■ **EXERCISE PROMPT**
Provide a character-exact reproduction of the lines from the line with "96 (173, 2248)" to the end of the entries.

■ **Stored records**

=-=-=

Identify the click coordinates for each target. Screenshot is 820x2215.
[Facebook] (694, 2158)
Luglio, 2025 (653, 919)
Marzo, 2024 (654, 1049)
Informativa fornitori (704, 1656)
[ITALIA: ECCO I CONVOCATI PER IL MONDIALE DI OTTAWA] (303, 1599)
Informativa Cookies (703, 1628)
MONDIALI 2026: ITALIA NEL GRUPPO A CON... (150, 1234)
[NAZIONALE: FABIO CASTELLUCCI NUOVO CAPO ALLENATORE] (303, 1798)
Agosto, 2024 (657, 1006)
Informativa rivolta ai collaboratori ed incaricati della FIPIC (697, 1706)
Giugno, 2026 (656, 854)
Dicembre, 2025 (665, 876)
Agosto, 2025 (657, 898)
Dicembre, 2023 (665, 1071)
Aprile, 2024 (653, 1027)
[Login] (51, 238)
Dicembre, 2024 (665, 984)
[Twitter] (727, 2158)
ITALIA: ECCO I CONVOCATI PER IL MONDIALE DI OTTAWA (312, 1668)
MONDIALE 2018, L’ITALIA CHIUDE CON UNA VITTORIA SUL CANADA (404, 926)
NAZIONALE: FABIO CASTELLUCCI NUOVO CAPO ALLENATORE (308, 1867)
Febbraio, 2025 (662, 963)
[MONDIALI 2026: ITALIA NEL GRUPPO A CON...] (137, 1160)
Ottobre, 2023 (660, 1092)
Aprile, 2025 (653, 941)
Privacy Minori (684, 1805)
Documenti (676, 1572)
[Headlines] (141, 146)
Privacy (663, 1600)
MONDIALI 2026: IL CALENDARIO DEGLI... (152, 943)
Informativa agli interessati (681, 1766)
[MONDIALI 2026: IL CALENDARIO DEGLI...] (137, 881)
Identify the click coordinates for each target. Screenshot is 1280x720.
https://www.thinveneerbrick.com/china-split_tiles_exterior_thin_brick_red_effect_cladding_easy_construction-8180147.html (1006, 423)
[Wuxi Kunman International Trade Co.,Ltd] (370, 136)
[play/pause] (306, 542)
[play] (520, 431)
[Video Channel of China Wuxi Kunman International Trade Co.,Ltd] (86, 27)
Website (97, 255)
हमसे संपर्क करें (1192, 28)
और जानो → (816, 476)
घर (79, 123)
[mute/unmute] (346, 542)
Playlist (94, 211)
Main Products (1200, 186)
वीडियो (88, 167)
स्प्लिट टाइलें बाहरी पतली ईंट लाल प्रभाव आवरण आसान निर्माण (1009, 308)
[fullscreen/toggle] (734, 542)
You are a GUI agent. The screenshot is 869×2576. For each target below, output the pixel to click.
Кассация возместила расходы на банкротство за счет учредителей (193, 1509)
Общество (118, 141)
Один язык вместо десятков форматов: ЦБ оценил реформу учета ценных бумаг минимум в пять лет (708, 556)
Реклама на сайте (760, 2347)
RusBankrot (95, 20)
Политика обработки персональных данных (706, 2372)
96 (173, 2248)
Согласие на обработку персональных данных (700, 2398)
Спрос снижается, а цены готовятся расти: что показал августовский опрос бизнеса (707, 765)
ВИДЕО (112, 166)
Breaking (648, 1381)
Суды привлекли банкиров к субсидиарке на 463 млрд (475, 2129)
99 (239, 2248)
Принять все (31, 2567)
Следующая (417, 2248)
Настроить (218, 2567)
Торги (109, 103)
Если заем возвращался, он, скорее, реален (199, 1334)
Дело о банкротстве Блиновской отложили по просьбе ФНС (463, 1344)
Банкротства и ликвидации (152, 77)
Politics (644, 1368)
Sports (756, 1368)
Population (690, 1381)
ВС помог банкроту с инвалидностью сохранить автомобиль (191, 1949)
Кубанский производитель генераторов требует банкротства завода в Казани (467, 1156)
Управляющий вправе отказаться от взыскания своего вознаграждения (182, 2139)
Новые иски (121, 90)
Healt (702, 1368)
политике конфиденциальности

=-=-=

■ **RESPONSE TO THE EXERCISE**
96 (173, 2248)
Согласие на обработку персональных данных (700, 2398)
Спрос снижается, а цены готовятся расти: что показал августовский опрос бизнеса (707, 765)
ВИДЕО (112, 166)
Breaking (648, 1381)
Суды привлекли банкиров к субсидиарке на 463 млрд (475, 2129)
99 (239, 2248)
Принять все (31, 2567)
Следующая (417, 2248)
Настроить (218, 2567)
Торги (109, 103)
Если заем возвращался, он, скорее, реален (199, 1334)
Дело о банкротстве Блиновской отложили по просьбе ФНС (463, 1344)
Банкротства и ликвидации (152, 77)
Politics (644, 1368)
Sports (756, 1368)
Population (690, 1381)
ВС помог банкроту с инвалидностью сохранить автомобиль (191, 1949)
Кубанский производитель генераторов требует банкротства завода в Казани (467, 1156)
Управляющий вправе отказаться от взыскания своего вознаграждения (182, 2139)
Новые иски (121, 90)
Healt (702, 1368)
политике конфиденциальности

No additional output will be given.